Den beiden offenen Immobilienfonds des Münchner Vermögensverwalters Kanam drohen nach einer Verkaufsempfehlung der Rating-Agentur Scope hohe Mittelabflüsse. Der Grundinvest-Fonds hat den Angaben zufolge ein Vermögen von knapp 3,2 Mrd. Euro, der US-Fonds von knapp 0,6 Mrd. $. von Horst von Buttlar, Hamburg, und Sven Clausen, Frankfurt
Scope begründet ihr Urteil mit Problemen des US-Partners der Kanam-Gruppe, The Mills Corporation. Der Betreiber von Einkaufszentren hatte bekannt gegeben, auf Druck der Finanzaufsicht SEC seine Bilanzen seit 2000 nach Fehlern abzusuchen. Kanams US-Fonds bezieht einen Großteil der Mieteinnahmen von Mills.

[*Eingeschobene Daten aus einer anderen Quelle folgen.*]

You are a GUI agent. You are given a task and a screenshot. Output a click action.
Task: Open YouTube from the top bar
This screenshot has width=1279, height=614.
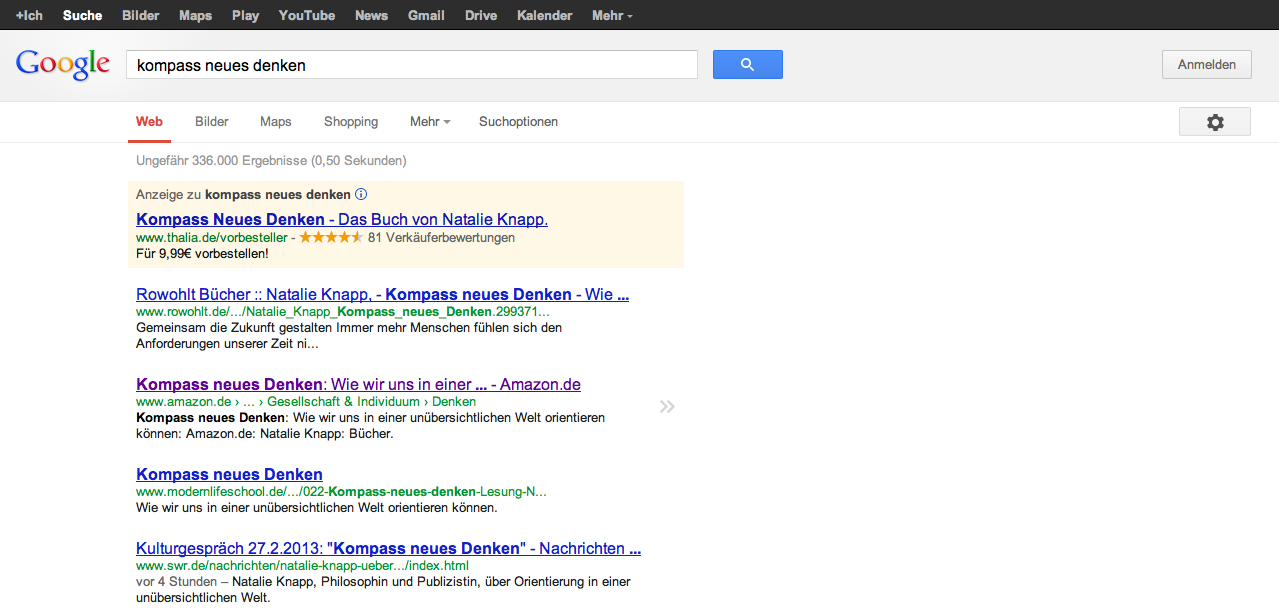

Scope rechnet damit, dass Anleger auf die Mills-Probleme mit dem Verkauf ihrer Kanam-Anteile reagieren und so die Liquidität der Fonds aufzehren könnten. Fünf Prozent des Vermögens müssen jeweils liquide sein, sonst muss der Betreiber den Fonds schließen und Notverkäufe anschieben. Zuletzt hatte die Deutsche Bank einen ihrer Fonds geschlossen und das Image der Branche stark beschädigt. Allein das Urteil Scopes kann unabhängig von der tatsächlichen Problemlage zu Mittelabflüssen führen. Kanam ist kein Scope-Kunde.
Kanam-Geschäftsführer Michael Birnbaum sagte, der Grundinvest-Fonds sei hauptsächlich in Europa und mit keinem Euro bei Mills investiert. Für den US-Fonds werde die Situation des Partners nach seiner Einschätzung keine Folgen haben.